Summary and Conclusions

Cutaneous melanoma has been recognized as an entity for more than two millennia. Once considered to be an uncommon disease, its incidence worldwide has increased substantially since detailed population-based statistics began to be collected in the 1960s, and continues to increase. Surgery was the mainstay of treatment throughout the twentieth century, and even today 80% of patients are still cured by surgery alone.

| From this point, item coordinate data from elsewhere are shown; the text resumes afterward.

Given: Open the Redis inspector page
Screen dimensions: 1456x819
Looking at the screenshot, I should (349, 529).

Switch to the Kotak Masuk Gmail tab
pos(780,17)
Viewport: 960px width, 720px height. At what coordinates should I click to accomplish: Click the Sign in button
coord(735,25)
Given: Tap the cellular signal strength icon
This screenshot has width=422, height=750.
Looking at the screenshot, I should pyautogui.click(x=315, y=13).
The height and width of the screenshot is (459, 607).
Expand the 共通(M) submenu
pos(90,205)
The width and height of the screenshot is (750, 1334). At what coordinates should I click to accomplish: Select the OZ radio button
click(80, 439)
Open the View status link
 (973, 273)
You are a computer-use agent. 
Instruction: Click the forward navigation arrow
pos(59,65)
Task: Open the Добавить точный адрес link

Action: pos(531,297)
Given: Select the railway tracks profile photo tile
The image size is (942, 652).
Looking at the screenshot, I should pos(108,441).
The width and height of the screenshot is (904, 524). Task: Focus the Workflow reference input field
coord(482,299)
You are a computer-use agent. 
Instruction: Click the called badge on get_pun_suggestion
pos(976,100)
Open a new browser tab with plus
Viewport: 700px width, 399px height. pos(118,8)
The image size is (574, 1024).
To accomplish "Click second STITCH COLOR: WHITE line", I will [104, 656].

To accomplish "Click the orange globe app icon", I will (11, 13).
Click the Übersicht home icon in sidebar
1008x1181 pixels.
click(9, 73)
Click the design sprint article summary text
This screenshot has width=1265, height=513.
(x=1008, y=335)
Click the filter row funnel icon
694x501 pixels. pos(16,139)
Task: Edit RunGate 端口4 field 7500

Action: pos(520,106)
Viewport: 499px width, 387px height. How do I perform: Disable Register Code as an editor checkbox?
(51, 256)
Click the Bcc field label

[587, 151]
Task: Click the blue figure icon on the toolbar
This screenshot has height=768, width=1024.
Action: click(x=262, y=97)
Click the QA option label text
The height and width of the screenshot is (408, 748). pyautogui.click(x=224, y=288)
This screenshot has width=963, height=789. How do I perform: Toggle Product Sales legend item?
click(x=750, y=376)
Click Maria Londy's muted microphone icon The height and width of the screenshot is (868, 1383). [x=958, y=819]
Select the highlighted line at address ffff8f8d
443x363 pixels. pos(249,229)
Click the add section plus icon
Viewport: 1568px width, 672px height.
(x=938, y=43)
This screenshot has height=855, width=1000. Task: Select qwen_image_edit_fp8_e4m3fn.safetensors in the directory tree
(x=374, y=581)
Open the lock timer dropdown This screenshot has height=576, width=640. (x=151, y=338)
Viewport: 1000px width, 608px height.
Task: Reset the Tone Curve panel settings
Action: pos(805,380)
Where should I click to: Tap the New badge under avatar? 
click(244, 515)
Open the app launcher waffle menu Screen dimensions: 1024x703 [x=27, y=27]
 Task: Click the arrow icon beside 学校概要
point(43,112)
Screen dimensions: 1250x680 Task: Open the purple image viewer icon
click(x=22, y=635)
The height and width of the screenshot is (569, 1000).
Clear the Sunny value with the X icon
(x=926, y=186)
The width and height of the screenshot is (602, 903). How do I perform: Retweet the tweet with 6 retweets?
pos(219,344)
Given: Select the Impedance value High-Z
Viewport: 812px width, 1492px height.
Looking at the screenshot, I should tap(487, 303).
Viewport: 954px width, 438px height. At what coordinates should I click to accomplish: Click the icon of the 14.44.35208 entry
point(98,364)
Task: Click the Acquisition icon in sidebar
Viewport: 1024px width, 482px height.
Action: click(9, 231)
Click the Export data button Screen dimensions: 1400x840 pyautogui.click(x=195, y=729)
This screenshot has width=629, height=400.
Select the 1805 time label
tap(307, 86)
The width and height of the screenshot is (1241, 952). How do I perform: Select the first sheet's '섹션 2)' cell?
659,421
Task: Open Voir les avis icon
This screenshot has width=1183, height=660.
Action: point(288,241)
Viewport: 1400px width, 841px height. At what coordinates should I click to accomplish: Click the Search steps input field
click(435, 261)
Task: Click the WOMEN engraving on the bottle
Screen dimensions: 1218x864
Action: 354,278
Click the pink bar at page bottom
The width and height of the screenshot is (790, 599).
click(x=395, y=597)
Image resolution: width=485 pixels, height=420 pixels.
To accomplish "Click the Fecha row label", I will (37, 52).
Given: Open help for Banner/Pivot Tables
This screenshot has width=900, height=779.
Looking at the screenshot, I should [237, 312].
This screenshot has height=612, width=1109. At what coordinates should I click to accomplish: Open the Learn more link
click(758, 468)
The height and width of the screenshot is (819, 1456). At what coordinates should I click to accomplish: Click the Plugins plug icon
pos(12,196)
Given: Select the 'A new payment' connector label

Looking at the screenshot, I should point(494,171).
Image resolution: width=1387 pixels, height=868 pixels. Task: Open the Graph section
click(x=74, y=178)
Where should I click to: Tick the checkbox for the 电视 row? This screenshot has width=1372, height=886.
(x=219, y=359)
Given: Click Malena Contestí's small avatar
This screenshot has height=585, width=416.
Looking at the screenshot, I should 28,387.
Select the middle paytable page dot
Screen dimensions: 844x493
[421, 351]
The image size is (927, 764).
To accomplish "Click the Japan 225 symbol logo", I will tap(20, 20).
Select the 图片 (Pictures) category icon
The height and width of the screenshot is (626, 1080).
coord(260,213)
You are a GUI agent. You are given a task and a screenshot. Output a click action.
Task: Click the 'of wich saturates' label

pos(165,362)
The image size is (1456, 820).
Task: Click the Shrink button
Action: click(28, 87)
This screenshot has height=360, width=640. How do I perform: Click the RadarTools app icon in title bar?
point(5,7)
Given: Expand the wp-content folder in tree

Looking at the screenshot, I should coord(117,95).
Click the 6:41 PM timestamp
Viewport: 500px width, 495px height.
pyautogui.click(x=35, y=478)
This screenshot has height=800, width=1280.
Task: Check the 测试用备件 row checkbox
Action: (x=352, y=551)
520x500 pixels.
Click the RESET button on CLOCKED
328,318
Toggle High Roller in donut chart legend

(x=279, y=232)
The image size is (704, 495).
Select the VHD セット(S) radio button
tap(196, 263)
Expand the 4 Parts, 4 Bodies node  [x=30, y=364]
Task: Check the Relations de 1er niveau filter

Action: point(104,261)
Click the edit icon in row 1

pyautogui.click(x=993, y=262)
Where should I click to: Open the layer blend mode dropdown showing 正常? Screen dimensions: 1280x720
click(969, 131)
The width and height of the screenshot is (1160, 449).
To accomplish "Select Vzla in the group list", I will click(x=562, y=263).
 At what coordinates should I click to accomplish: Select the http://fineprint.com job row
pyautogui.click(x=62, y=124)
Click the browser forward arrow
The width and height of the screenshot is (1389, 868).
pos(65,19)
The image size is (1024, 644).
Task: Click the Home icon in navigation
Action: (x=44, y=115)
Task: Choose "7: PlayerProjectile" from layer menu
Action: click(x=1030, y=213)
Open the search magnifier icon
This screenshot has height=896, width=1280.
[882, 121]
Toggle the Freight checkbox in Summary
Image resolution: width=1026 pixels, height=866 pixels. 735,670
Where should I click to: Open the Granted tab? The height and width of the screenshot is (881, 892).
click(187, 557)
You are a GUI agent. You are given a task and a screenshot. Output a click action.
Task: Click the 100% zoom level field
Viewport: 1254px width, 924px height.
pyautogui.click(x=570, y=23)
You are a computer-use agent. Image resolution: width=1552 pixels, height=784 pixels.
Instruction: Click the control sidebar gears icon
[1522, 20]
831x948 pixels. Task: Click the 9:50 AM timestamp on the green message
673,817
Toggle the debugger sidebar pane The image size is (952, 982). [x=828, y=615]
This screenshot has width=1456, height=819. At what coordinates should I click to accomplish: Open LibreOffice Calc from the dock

The extent of surgical intervention is clearly less invasive than previously, minimizing the potential for serious postsurgical side effects and complications. Whereas previously the outlook was dismal for those who developed inoperable metastatic disease, effective systemic therapies in the form of immunotherapy and checkpoint inhibitors have revolutionized our current approach to patients with metastatic melanoma. It is now a reality that a select group of patients with metastatic melanoma can achieve long-term, often lifetime, disease-free survival after such treatment. The history of melanoma continues to be written, as incredible advances in our treatment of this disease continue to be made.